DISC1 knockdown leads to alterations in the morphology of MGE-derived interneurons. A–F, Photomicrographs of cells transfected with control miRNA or DISC1 miRNA in outgrowth assays (A, B), slice cultures (C, D), and after in utero electroporation (iu EP) (E, F). G–J, Quantification of cell morphology. Under all experimental conditions, DISC1-deficient cells show longer, but less branched leading processes (G, I). Cotransfection of miRNA with mDISC1 or hDISC1 in the outgrowth assay shows that the effect of DISC1 knockdown can be rescued by a miRNA insensitive DISC1 (H, J). For statistical analysis, the means were compared with a Student's t test.
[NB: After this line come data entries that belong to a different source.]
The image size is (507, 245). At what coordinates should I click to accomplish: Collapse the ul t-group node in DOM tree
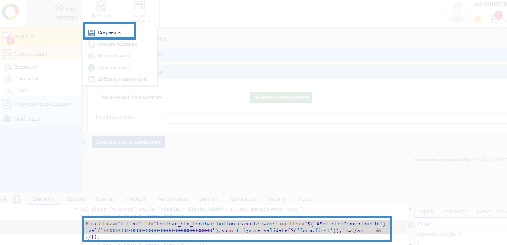pos(76,209)
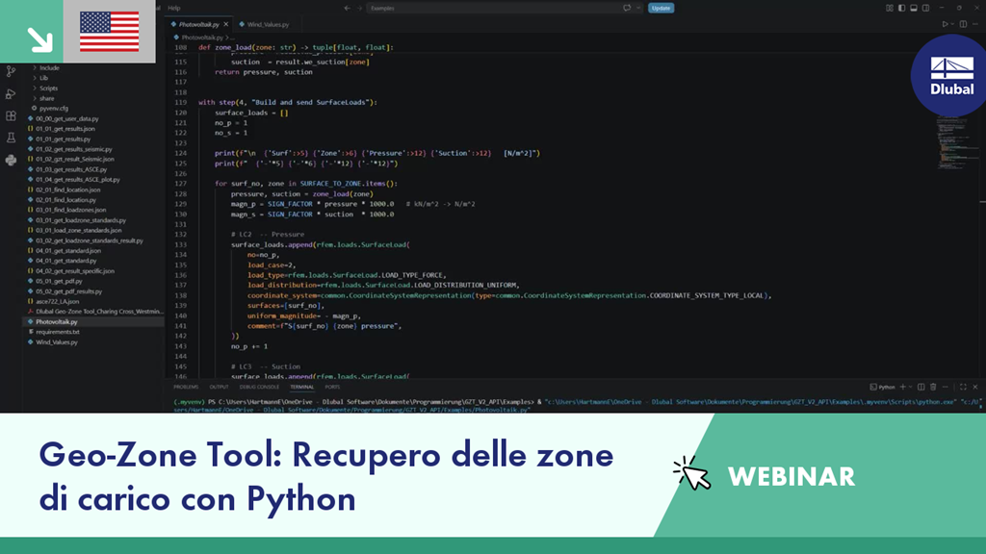Open the Extensions view in activity bar
The height and width of the screenshot is (554, 986).
pos(11,115)
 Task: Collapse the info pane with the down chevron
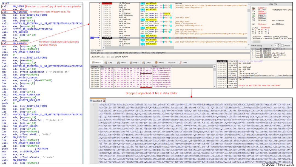[x=249, y=45]
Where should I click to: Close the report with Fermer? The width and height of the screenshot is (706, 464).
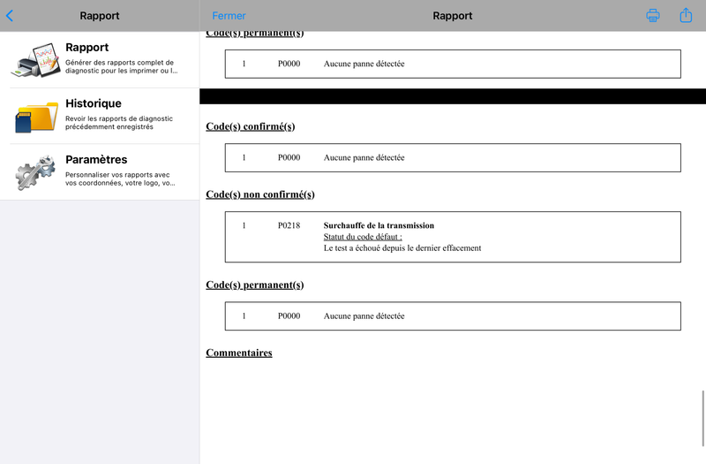click(x=229, y=16)
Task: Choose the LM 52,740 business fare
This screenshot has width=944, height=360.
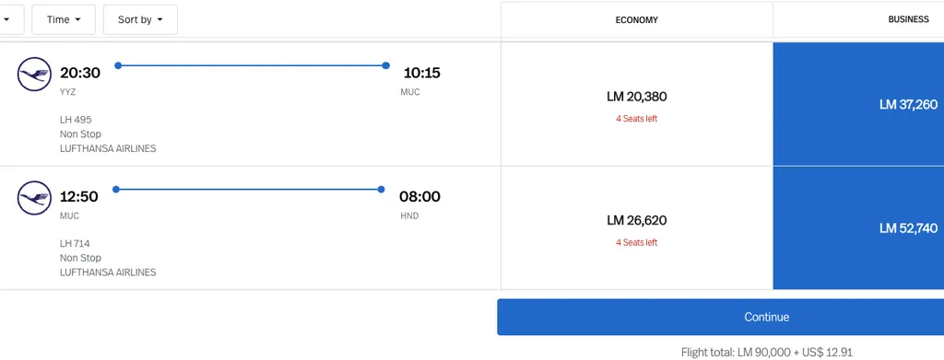Action: pyautogui.click(x=858, y=228)
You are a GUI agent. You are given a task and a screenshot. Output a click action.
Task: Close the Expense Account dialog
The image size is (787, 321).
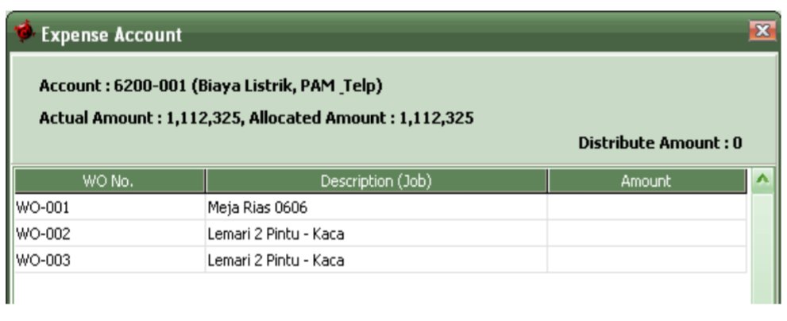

Outgrowth assay: leading process length: control miRNA, 41 ± 2 μm; DISC1 miRNA, 54 ± 4 μm; DISC1 miRNA + mDISC1, 52 ± 3 μm; DISC1 miRNA + hDISC1, 36 ± 2 μm; number of side branches: control miRNA, 3.4 ± 0.1; DISC1 miRNA, 2.1 ± 0.1; DISC1 miRNA + mDISC1, 1.85 ± 0.15; DISC1 miRNA + hDISC1, 2.77 ± 0.11; control miRNA, n = 127 neurites from 30 cells; DISC1 miRNA, n = 60 neurites from 30 cells; DISC1 miRNA + mDISC1, n = 33 neurites from 21 cells; DISC1 miRNA + hDISC1, n = 71 neurites from 24 cells. Slice culture: leading process length: control miRNA, 46 ± 2 μm; DISC1 miRNA, 80 ± 6 μm; number of side branches: control miRNA, 2.8 ± 0.1; DISC1 miRNA, 2.1 ± 0.1; control miRNA, n = 92 neurites from 30 cells; DISC1 miRNA, n = 66 neurites from 30 cells. In utero electroporation: leading process length: control miRNA, 28 ± 2 μm; DISC1 miRNA, 55 ± 7 μm; number of side branches: control miRNA, 2.7 ± 0.2; DISC1 miRNA, 1.1 ± 0.1; control miRNA, n = 53 neurites from 18 cells; DISC1 miRNA, n = 28 neurites from 26 cells). ***p < 0.001; **p < 0.01; n.s. p > 0.05, t test. Scale bars, 20 μm. Error bars are SEM.